Classic CJD, also known as sporadic CJD, has no known cause or cure, but is not believed to be linked to consumption of mad-cow-tainted beef. Beef-related cases are classified as variant CJD, which has killed at least 180 people in the United Kingdom and continental Europe since the 1990s.

CJD is not often confused with other diseases, said Dr. Ermias Belay, a CJD expert with the federal Centers for Disease Control and Prevention.

"Most of the time Alzheimer's patients have memory loss and dementia but they walk around. They get lost, and the disease lasts for years," Belay said.

"That's not true of CJD, where in addition to the dementia they have all kinds of deficits. They're not able to stand up and walk properly. Very soon they become bedridden, and usually die within six months."

Occasionally patients are misdiagnosed with CJD when they suffer fast-progressing dementia or a neurological deficit disease.
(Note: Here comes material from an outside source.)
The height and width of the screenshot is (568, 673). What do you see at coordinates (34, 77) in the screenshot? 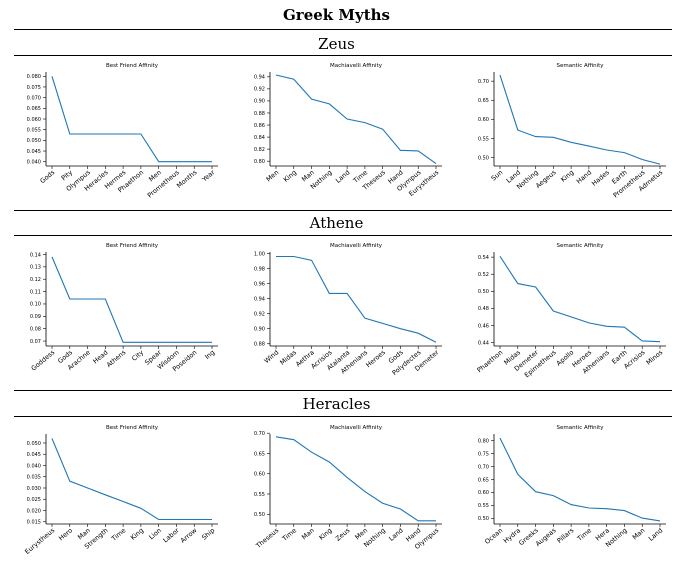
I see `y-tick-label: 0.080` at bounding box center [34, 77].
"In experienced hands, this could be diagnosed with some confidence. But obviously a definitive diagnosis requires an autopsy," Belay said.

The CJD diseases share similar characteristics: One malformed prion triggers another prion to distort, causing a progressive Swiss-cheese effect in the brain.

Ultimately, the destruction caused by classic CJD hijacks the body's ability to control movement and causes dementia. There is no treatment, and the disease is always fatal.

State health officials say investigations into suspected clusters of the disease may one day offer clues about what causes classic CJD.

But Idaho's cases may turn out not to be a cluster at all, said Belay.

"There have been other clusters reported around the nation, but those clusters did not pan out most of the time," he said.

Idaho doctors first were required to report cases of the disease in mid-2004, and that may be a factor in the increase, Belay said, though similar increases have not shown up as other states go to mandatory CJD reporting.

"The one thing that I found interesting is Idaho, because they have an increased number of CJD cases in 2005 compared to the past. But whether or not that is something isolated to Idaho would have to be addressed by the investigation," Belay said.

The increased number of cases here may also simply be a matter of chance.

"Statistically speaking, if you have 280 cases in the United States in a given year, you would not expect a uniform distribution," Belay said. "So this could potentially be a statistical fluke."